# TEXTO
#####

Opinião

Considerações sobre o Projeto de Lei Animais Não São Coisas

Autores

  • Vicente de Paula Ataide Junior

    é juiz federal em Curitiba professor da Faculdade de Direito da UFPR nos cursos de graduação mestrado e doutorado professor colaborador do Programa de Pós-Graduação em Ciências Jurídicas da UFPB doutor e mestre em Direito pela UFPR pós-doutorado em Direito pela UFBA e coordenador do Zoopolis - Núcleo de Pesquisas em Direito Animal do PPGD-UFPR.

  • Daniel Braga Lourenço

    é coordenador do Centro de Ética Ambiental da Universidade Federal do Rio de Janeiro (UFRJ) e do Antilaboratório de Direito Animal da UniFG (Andira) professor adjunto de Biomedicina e Direito Ambiental da UFRJ professor titular de Direito Ambiental do IBMEC-RJ professor permanente do programa de pós-graduação stricto sensu em Direito da UniFG-BA doutor em Direito pela Unesa mestre em Direito pela UGF-RJ e membro do Oxford Centre For Animal Ethics.

1 de setembro de 2020, 13h36

1) Introdução
As presentes considerações se referem ao Projeto de Lei (PL) nº 6054/2019, de autoria dos deputados federais Ricardo Izar (PSD/SP) e Weliton Prado (PROS/MG), iniciado e aprovado na Câmara dos deputados sob nº 6799/2013 e aprovado, com emenda aditiva, no Senado, sob nº 27/2018, conhecido como PL Animais Não São Coisas.

Em função da emenda aprovada no Senado, inserindo parágrafo único no artigo 3º do PL, o texto retornou à Câmara dos Deputados, onde tramita desde novembro de 2019, exclusivamente para manutenção ou rejeição do acréscimo.

A redação atual do projeto é a seguinte:

"Artigo 1º — Esta Lei estabelece regime jurídico especial
para os animais não humanos.

#####

# TRECHO DA LISTAGEM
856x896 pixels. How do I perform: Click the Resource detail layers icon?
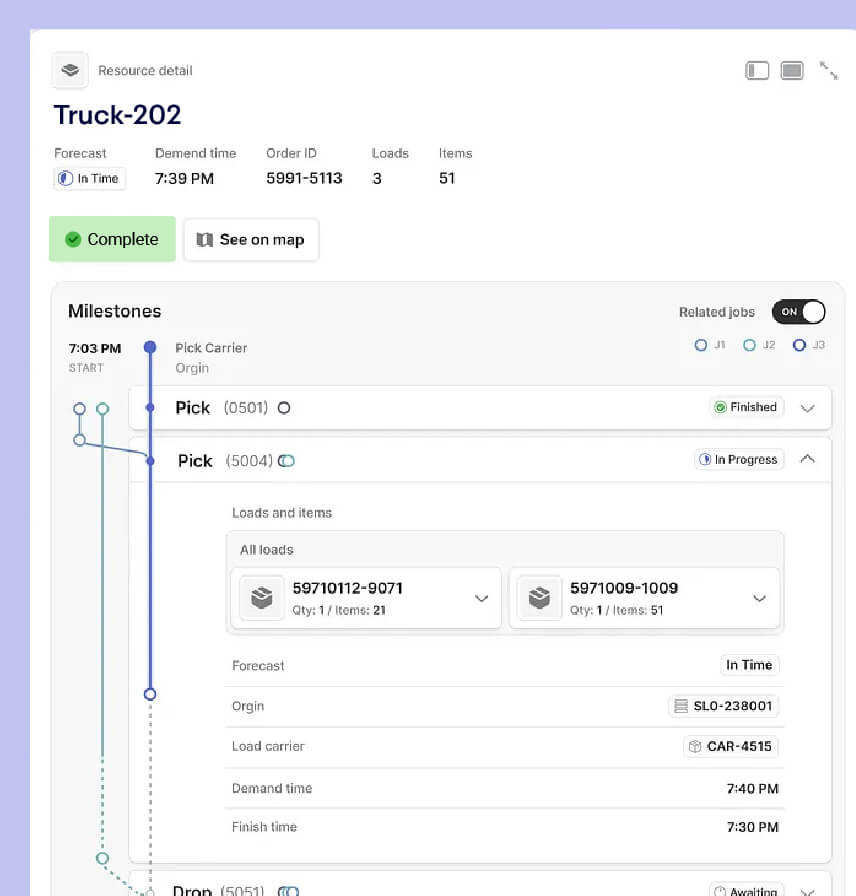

#####

# PROBLEMA CURTO 1
As afirmações a seguir estão de acordo com o artigo sobre o PL Animais Não São Coisas? (a) O projeto foi aprovado no Senado com emenda aditiva. (b) O texto voltou à Câmara dos Deputados em novembro de 2018. (c) A emenda do Senado acrescentou parágrafo único ao artigo 1º do PL. Para cada uma, responda sim ou não e cite literalmente o trecho do artigo que decide a questão.
# PROBLEMA CURTO 2
Prossiga com o artigo sobre o PL Animais Não São Coisas a partir do ponto em que ele para.
A listagem tem origem diferente da do artigo.

# RESULTADO DA TAREFA 1
(a) Sim: "aprovado, com emenda aditiva, no Senado, sob nº 27/2018"
(b) Não: "onde tramita desde novembro de 2019"
(c) Não: "inserindo parágrafo único no artigo 3º do PL"

# RESULTADO DA TAREFA 2
Artigo 2º — Constituem objetivos fundamentais desta Lei:

I — Afirmação dos direitos dos animais não humanos e sua proteção;

II — Construção de uma sociedade mais consciente e solidária;

III — Reconhecimento de que os animais não humanos possuem natureza biológica e emocional e são seres sencientes, passíveis de sofrimento.

Artigo 3º — Os animais não humanos possuem natureza jurídica sui generis e são sujeitos de direitos despersonificados, dos quais devem gozar e obter tutela jurisdicional em caso de violação, vedado o seu tratamento como coisa.

Parágrafo único. A tutela jurisdicional referida no caput não se aplica ao uso e à disposição dos animais empregados na produção agropecuária e na pesquisa científica nem aos animais que participam de manifestações culturais registradas como bem de natureza imaterial integrante do patrimônio cultural brasileiro, resguardada a sua dignidade.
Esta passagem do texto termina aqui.